• [Passage provided]:
An absence of patient trust in their doctors and hospital systems yesterday morning emerged as a key talking point amid a comprehensive deep dive into some of the problems vascular surgeons tackle in their efforts to broaden access to quality vascular care.
A panel of experts assembled by Society for Vascular Surgery (SVS) President-elect Michael Dalsing, MD, for the 2022 E. Stanley Crawford Critical Issues Forum at the Vascular Annual Meeting in Boston—“Quality Vascular Surgery Care for All—An Aspirational Goal of Merit”—were probing some of the key impediments to universal access across the United States, covering such challenges as workforce numbers and distribution, rural isolation, urban care deserts, access to insurance, and diversity and inclusion.
A question from the audience that came after the panel had each delivered a presentation on an aspect of the access hurdles—posed by Mahmoud B. Malas, MD, chief of vascular and endovascular surgery at the University of California Davis—raised the specter of the level of trust patients place in their providers based on the care they had received in the past.
Part of the problem is transportation, Malas said, but trust, he insisted, figures greatly in the conundrum.
“When we were trying to understand why a majority of African Americans were getting PTFE grafts instead of vein, even though they have good veins, or that they were getting a catheter a lot more to start their dialysis than fistulas, we didn’t really understand what was going on until we started interviewing patients,” he said. He was referring to a study of all U.S. dialysis patients that he was involved in while based at Johns Hopkins Hospital that looked at racial disparities.
“Every single patient said I don’t trust Hopkins, doctors, or hospitals. There is a lot of concern that they have no trust in us as doctors, hospitals and providers, because they had had a historically bad outcome, and had no trust in the hospital system.”
Samantha Minc, MD, who had delivered a talk looking at the issues surrounding access to care in rural America, said Malas’ example was “an exact reason why mixed methods research is going to be the way for us to understand these issues related to disparities.”
“We’ve done a really great job quantifying it. We know that these things exist. We have the numbers. But we don’t know why,” continued the assistant professor of vascular surgery at West Virginia University in Morgantown, West Virginia. “Doing that qualitative aspect really provides this amazing synergy where we figure out the question and we can also start finding answers.”

• [Given material]:
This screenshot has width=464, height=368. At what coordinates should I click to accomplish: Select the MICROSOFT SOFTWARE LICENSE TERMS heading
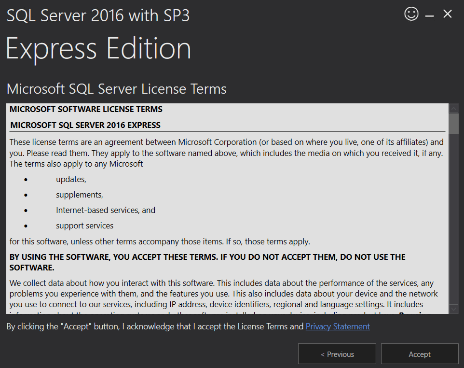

• [Work request A]:
Answer these from the forum report:
(i) Who assembled the panel of experts for the forum?
(ii) Where was Malas based when he worked on the study of U.S. dialysis patients?
(iii) What subject did Samantha Minc's talk address?
• [Work request B]:
Output the stretch of the forum report from "A question from" through "in the past.", copied word for word.
The data above are separate material with no connection to the forum report.

• [Exercise result A]:
(i) Michael Dalsing, MD, President-elect of the Society for Vascular Surgery (SVS)
(ii) Johns Hopkins Hospital
(iii) The issues surrounding access to care in rural America

• [Exercise result B]:
A question from the audience that came after the panel had each delivered a presentation on an aspect of the access hurdles—posed by Mahmoud B. Malas, MD, chief of vascular and endovascular surgery at the University of California Davis—raised the specter of the level of trust patients place in their providers based on the care they had received in the past.